◆ **About this task**
Across the listing below, state how many lines hold the string "click"; write nothing but that number.

◆ **Exercise data**
····················
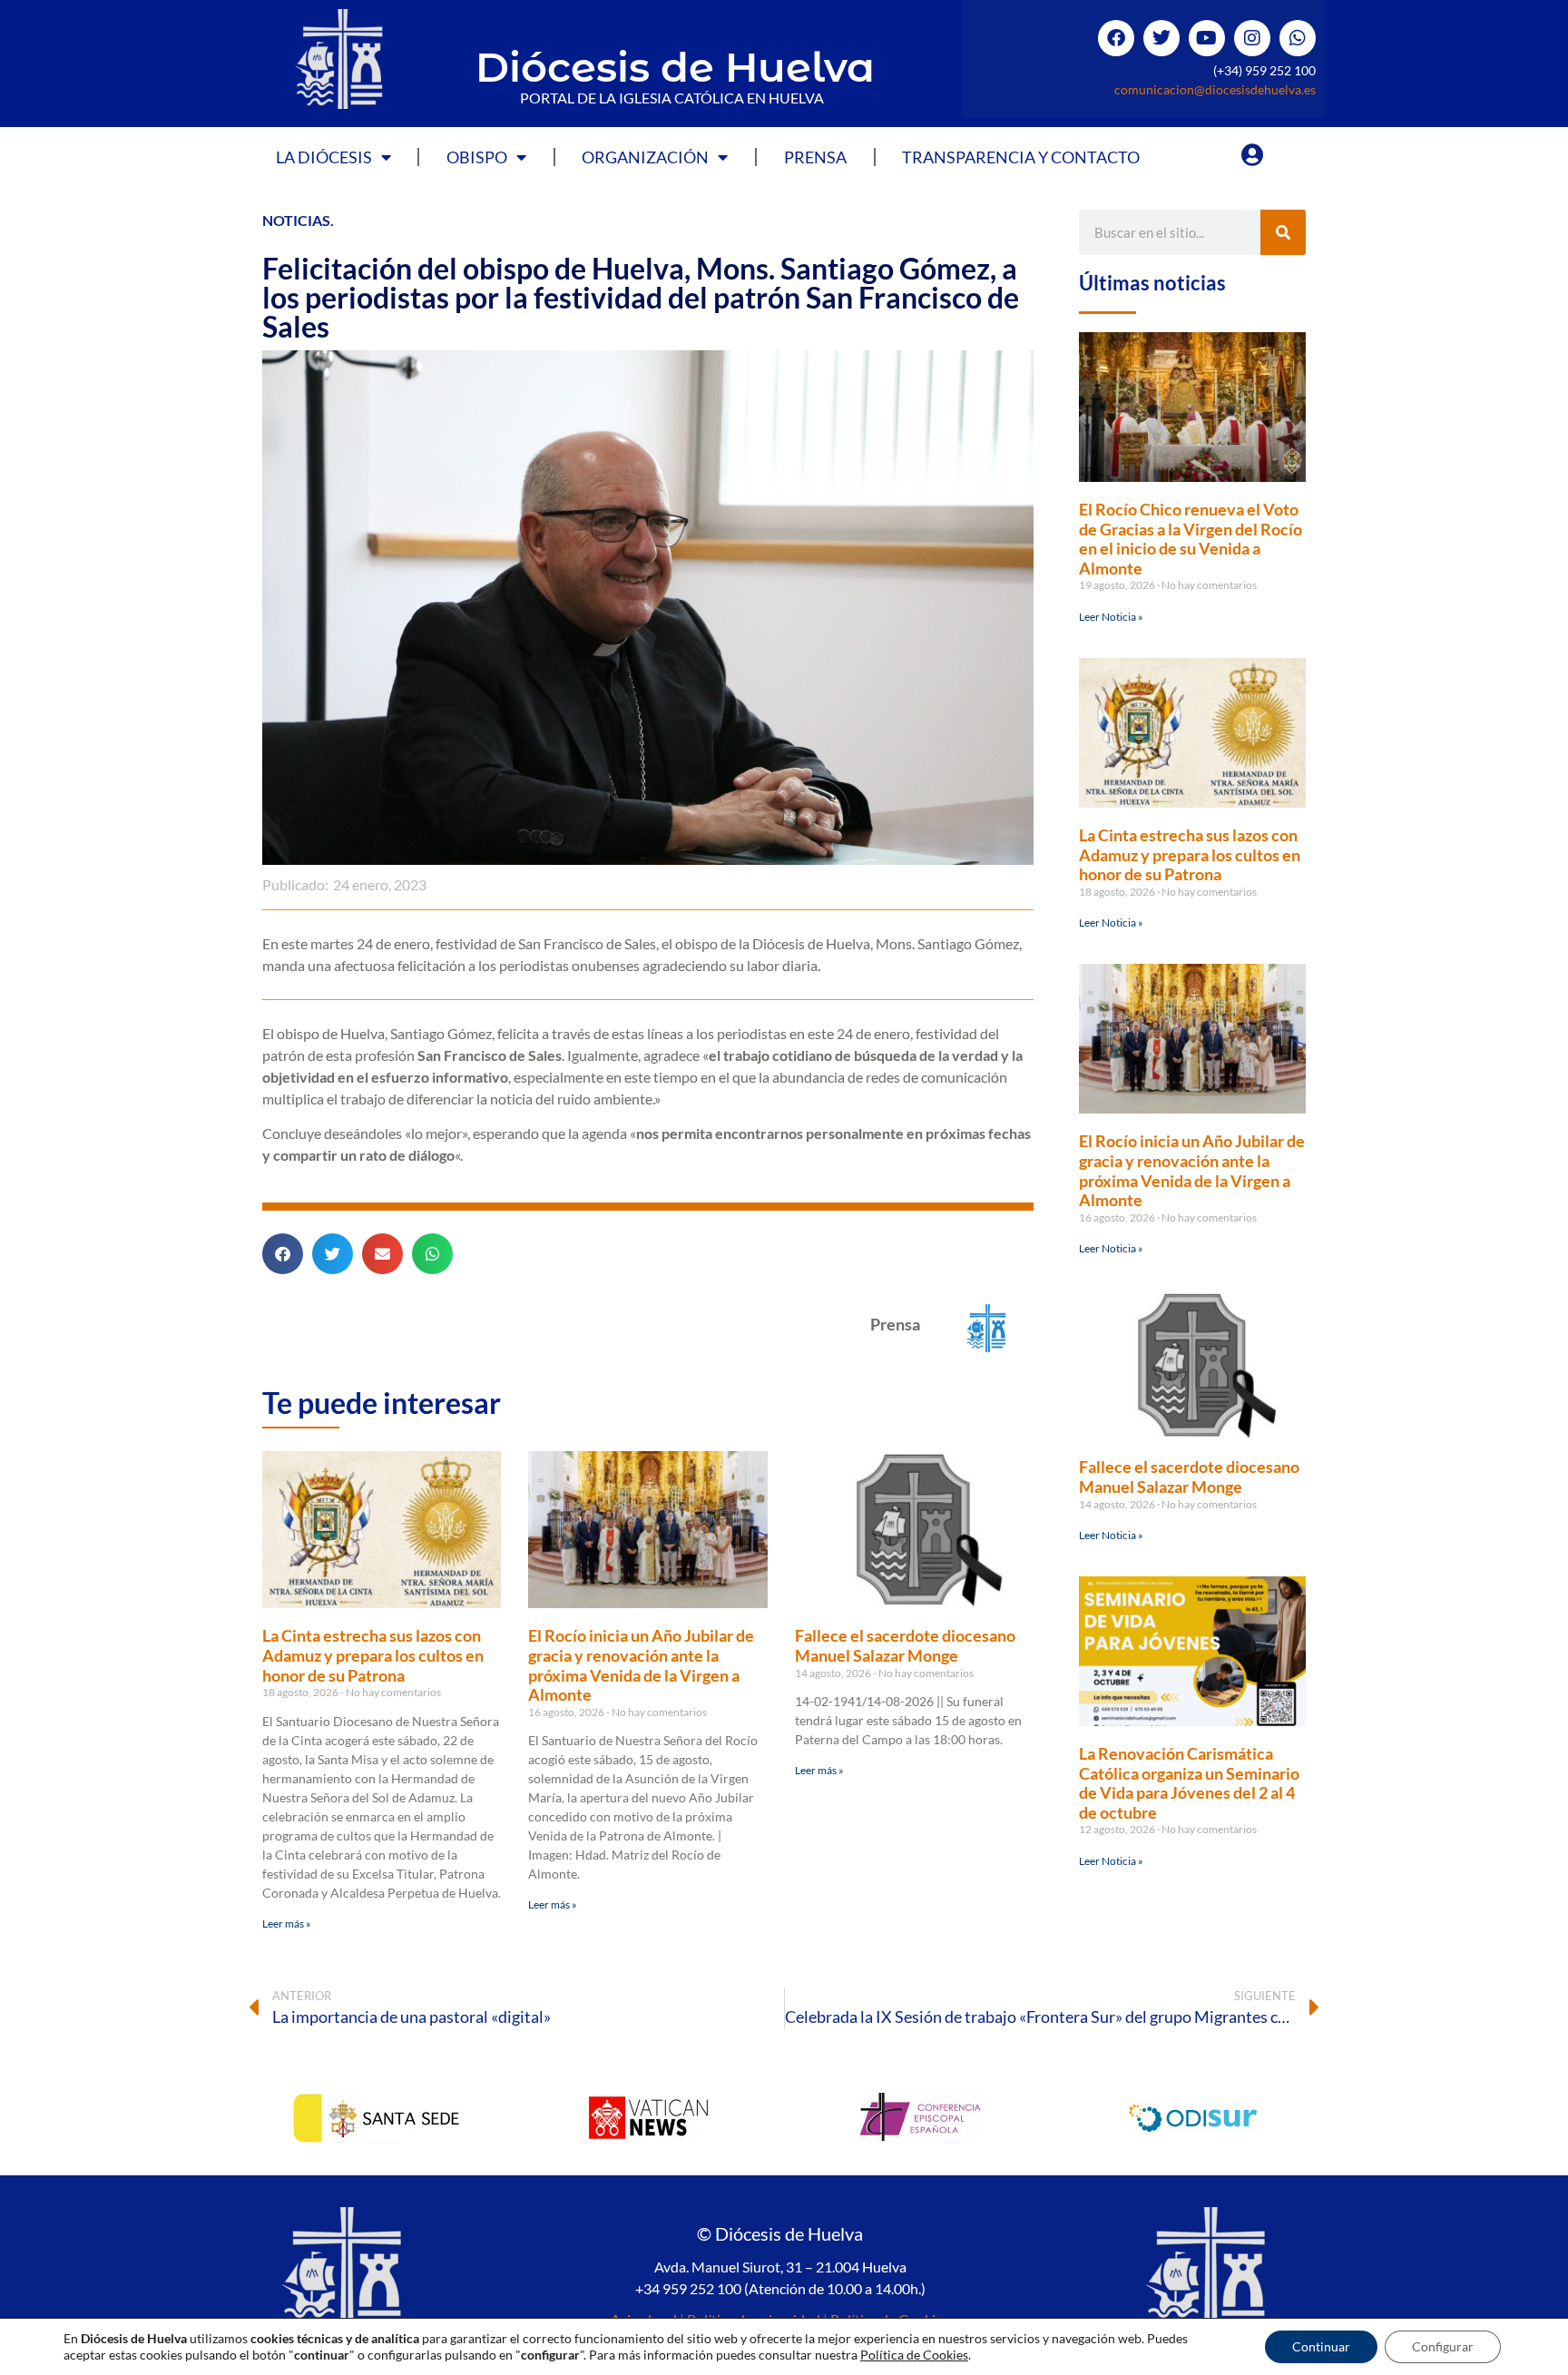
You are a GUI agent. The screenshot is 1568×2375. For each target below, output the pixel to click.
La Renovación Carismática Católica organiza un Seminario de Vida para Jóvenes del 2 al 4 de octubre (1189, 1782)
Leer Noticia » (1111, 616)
····················
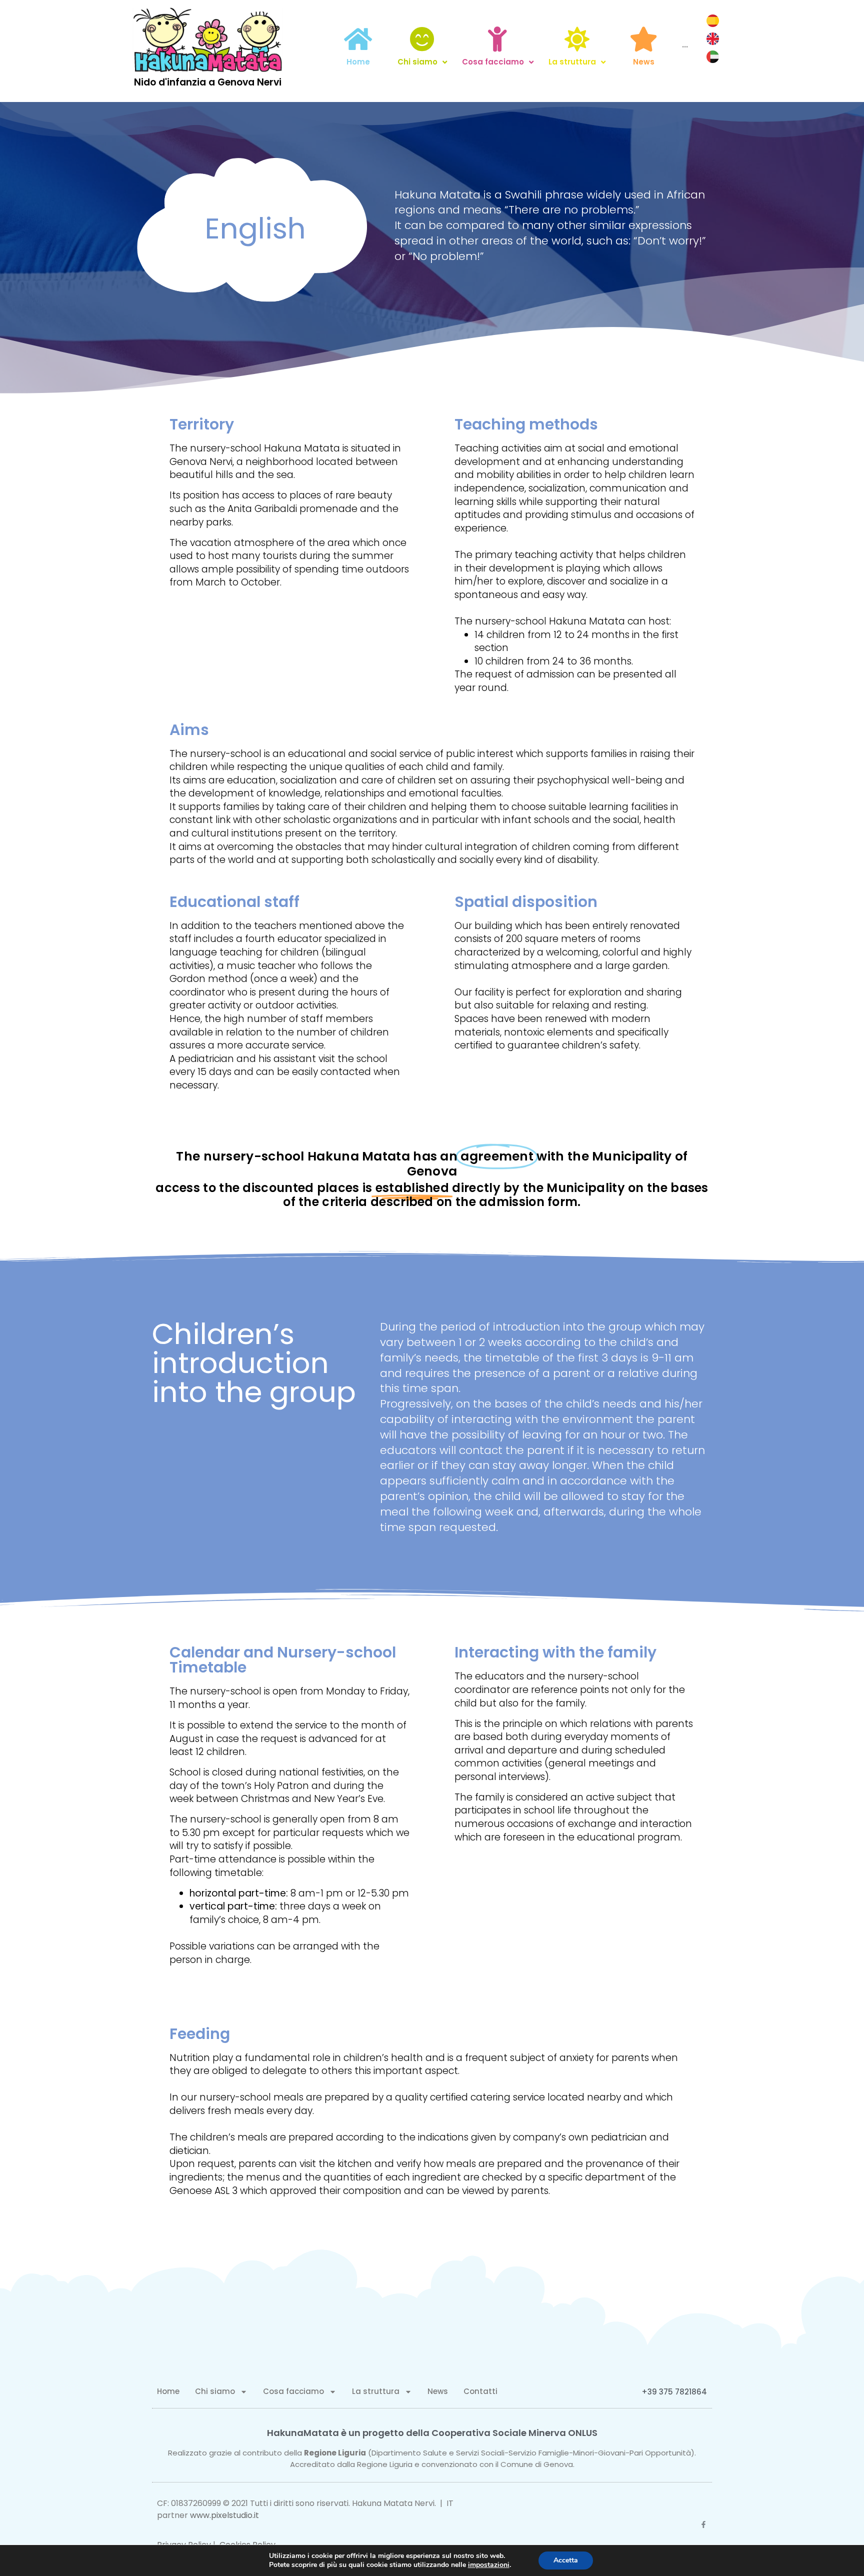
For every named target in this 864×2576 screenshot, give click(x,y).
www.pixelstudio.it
····················
◆ **Solution to the exercise**
2